Параллельно с занятиями науки шла и охота за птичками. Мы с Митькой очень хорошо знали, что птичка, спугнутая с яиц, бросит их высиживать, а по- тому, разыскавши в садовых кустах или в лесу птичку на яйцах, мы довольствовались наслаждением видеть, как она неподвижно припадает на своем гнездышке, недоверчиво смотря блестящими глазками на любопытных, очевидно, не зная наверное, открыта ли она или нет. Но когда молодые уже вывелись, птичка не покидает детей даже спугнутая с гнезда.

Помню, однажды дворовые мальчишки поймали на гнезде серенькую птичку, похожую несколько на соловья, и принесли ее вместе с гнездом, наполненным молодыми пичужками, которых было штук восемь. Мы, не зная, как помочь беде, вложили гнездо с детьми в соловьиную клетку, и когда посаженная туда же птичка немного успокоилась, отворили ей дверку.
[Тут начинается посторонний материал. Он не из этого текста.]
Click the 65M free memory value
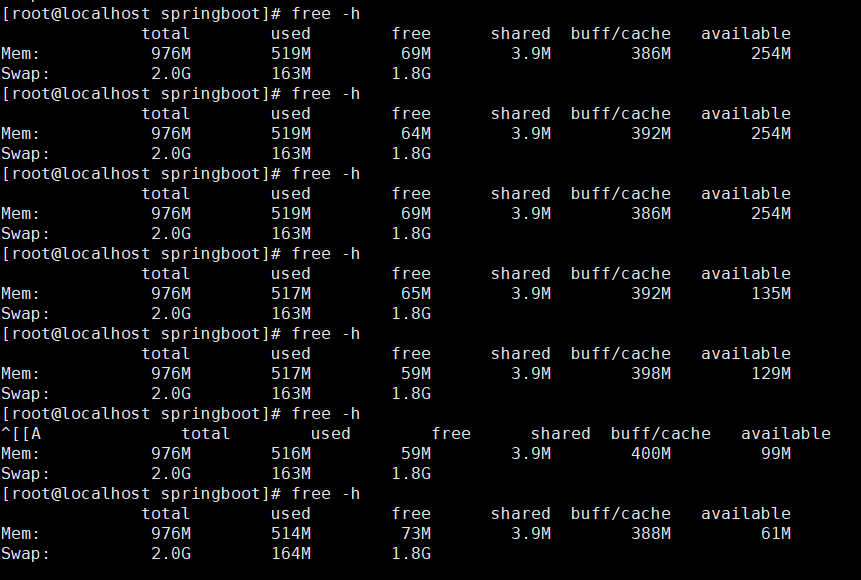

В это время в доме почти у каждого окна стояло принесенное садовником из оранжереи лимонное или померанцевое дерево с плодами и в цвету. К величайшему удивлению и радости нашей, птичка-мать, выбравшись из клетки, ловила на оконных стеклах мух и, возвращаясь в клетку, совала их в раскрытые желтоватые рты птенцов. Продолжая опыт, мы вывесили клетку с растворенной дверкой на двор за окно и к величайшей радости увидали, что птичка, наловя на воле насекомых, по-прежнему возвращается с ними в клетку. Не менее забавно было видеть в комнате, как птичка учила оперившихся птенцов летать, поощряя их к тому своим примером и громким зовом. Сначала она звала их таким образом со стула на ближайший стул; затем, увеличивая пространство, садилась наконец на сучок померанцевого дерева и назойливо звала их к себе. Когда птенцы стали летать совершенно свободно, мы выставили их в растворенной клетке за окно, и они вместе с матерью улетели.

вернуться

75

«восхваляю» (лат.).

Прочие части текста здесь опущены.